含硅芳炔树脂/苯并噁嗪/氰酸酯三元聚合体系研究

Studies on the Terpolymer of Poly(silylene-acetylenearyleneacetylene)/Benzoxazine/Cyanate Ester

以双酚A型氰酸酯(BADCy)和含炔丙氧基苯并噁嗪(P-appe)为改性剂,通过与含硅芳炔树脂(PSA)的溶液混合与浓缩制备了含硅芳炔树脂/氰酸酯/苯并噁嗪三元共混体系(PPB),研究了该共混体系的热固化过程、共混树脂的热稳定性和动态力学性能、弯曲性能和冲击性能.结果表明,开环后的苯并噁嗪能催化氰酸酯的环三聚反应,可降低氰酸酯的固化温度;PPB热固化中三嗪环可与噁嗪环反应形成氰酸酯与苯并噁嗪共聚;当PPB树脂中PSA树脂的质量分数为70%时,三元共混树脂浇铸体在氮气中质量损失5%的温度(Td5)高于500oC,玻璃化转变温度高于450oC;BADCy/P-appe改性PSA树脂的三元共混体系相容性好,共混树脂浇铸体PPB-5的弯曲强度较PSA树脂提高了115%,冲击强度提升了104%,断裂面出现明显的韧性断裂特征.

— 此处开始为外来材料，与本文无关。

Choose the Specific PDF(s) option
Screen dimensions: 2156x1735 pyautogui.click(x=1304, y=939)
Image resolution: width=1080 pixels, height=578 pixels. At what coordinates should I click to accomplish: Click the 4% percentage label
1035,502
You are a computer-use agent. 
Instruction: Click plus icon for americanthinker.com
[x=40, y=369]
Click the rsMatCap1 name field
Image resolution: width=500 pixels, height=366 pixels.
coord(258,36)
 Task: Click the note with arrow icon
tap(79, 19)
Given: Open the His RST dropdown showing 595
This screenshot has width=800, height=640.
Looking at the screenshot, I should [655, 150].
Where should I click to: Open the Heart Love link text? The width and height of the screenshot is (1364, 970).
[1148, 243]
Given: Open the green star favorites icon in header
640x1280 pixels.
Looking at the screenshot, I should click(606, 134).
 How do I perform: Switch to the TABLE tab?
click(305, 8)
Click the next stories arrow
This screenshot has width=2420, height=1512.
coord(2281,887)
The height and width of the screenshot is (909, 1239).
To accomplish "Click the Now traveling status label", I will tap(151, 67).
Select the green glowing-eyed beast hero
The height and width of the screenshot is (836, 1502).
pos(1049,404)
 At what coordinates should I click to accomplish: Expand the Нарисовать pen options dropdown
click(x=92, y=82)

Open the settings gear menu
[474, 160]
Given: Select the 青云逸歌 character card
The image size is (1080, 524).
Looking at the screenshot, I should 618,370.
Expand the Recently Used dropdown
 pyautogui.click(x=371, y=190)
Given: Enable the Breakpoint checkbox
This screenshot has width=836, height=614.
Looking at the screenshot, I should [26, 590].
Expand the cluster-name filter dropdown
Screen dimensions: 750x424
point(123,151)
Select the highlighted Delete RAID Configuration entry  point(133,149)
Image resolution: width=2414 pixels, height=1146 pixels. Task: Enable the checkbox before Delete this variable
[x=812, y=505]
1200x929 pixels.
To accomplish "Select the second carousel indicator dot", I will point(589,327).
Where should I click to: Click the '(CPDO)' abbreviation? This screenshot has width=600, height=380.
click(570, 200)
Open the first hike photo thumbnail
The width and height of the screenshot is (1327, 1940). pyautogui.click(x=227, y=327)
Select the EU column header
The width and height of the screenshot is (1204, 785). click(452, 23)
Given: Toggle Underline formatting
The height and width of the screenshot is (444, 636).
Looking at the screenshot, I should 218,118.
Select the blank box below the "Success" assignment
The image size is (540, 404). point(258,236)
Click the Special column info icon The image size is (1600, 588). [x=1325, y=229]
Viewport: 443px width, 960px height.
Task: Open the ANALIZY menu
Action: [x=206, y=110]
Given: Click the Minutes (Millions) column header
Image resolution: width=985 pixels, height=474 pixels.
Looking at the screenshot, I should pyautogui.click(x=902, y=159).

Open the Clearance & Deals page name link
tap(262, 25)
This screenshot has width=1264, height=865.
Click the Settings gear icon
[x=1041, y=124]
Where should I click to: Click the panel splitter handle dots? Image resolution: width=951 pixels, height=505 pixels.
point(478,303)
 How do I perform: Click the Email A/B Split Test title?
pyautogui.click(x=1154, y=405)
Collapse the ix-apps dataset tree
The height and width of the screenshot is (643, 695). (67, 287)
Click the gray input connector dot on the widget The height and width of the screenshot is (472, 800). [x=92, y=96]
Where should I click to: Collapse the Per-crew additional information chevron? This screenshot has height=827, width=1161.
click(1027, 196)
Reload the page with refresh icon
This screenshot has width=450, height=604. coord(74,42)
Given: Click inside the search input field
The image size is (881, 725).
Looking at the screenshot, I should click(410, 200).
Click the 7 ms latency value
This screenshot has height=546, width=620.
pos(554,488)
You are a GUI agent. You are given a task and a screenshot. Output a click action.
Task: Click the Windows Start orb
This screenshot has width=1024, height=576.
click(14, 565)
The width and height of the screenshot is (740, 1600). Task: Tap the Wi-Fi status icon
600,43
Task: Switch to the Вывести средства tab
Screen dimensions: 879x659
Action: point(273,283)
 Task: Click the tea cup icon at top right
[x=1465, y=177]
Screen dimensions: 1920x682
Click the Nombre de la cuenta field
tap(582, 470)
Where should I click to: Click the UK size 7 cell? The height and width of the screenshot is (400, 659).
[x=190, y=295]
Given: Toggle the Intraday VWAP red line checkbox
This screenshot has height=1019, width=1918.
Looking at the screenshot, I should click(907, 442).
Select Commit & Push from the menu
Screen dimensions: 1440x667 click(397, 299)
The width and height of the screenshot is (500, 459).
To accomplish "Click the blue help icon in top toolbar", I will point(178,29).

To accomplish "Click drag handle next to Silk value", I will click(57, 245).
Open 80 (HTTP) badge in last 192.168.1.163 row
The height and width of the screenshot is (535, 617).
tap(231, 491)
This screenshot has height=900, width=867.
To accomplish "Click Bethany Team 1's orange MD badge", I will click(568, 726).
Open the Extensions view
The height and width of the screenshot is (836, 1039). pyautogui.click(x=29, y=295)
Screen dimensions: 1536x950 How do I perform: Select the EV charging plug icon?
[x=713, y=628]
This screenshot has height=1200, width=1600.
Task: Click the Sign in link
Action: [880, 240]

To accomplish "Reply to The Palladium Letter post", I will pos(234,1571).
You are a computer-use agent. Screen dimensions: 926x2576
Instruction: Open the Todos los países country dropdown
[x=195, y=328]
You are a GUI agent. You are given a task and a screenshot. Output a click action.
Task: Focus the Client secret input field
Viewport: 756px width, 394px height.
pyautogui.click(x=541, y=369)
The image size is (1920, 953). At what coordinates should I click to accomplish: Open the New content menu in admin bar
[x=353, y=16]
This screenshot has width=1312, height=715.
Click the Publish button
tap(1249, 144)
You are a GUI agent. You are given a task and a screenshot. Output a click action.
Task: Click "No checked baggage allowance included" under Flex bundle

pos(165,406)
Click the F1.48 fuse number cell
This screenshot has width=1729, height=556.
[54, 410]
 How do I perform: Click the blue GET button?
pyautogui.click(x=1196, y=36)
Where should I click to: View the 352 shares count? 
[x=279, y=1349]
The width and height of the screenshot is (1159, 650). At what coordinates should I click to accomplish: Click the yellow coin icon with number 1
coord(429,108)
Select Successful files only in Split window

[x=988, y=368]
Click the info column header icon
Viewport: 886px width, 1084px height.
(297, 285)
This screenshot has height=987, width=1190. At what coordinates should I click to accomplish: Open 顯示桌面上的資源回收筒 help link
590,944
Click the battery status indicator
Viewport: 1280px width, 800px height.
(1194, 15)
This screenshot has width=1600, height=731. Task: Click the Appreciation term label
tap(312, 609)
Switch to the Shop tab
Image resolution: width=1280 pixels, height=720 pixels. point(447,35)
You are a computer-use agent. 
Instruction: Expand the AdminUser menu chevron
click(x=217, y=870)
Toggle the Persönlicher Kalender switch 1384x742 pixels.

Bisphenol-A based cyanate ester（BACDy） and propargyloxy-containing benzoxazine（P-appe） were used to improve the mechanical properties of poly（silylene-acetylenearyleneacetylene）（PSA）. PSA/P-appe/BADCy（PPB） terpolymers were prepared by blending in solution and concentrating with evaporation. The thermal cure reaction of the terpolymers were studied by differential scanning calorimetry（DSC） and in situ Fourier-transition infrared（FTIR） monitoring. The thermal properties, dynamic mechanical properties, flexural property and impact strength of the cured terpolymers were further investigated. The results show that the cure peak temperature of BADCy decreased from 325 oC to 247 oC when P-appe and PSA were added. In the blends, the ring opening of the P-appe firstly occurs with increasing cure temperature. Then the formation of the triazine ring arises. P-appe and phenolic hydroxyl groups on the ring-opened benzonxazine can catalyze the cyclotrimerization of the cyanate ester, making the cure temperature of the cyanate ester decrease effectively. Meanwhile, the self-polymerization of the terminal acetylene of PSA, P-appe and BADCy occurs simultaneously. The PPB terpolymer can polymerize at 130 oC within 2 h or at 170 oC within 30 min. The copolymerization of BACDy and P-appe arises from the coreaction of triazine ring cyclotrimeized by BADCy with oxazine of P-appe, by which the compatibility of PPB terpolymer is favorable. In comparison with cured PSA resin, the 5% mass loss temperature（Td5） of the cured PPB terpolymer in nitrogen is above 510 oC, and the residual yield at 800 oC and the glass transition temperature of the cured terpolymer are above 84% and 450 oC, respectively. For PSA blended with 15% mass fraction of P-appe and 15% mass fraction of BADCy, the flexural strength and impact strength of the cured PSA resin can increase by 115% and 104%, respectively. The fracture surface of the cured terpolymer is rough and displays obvious ductile feature.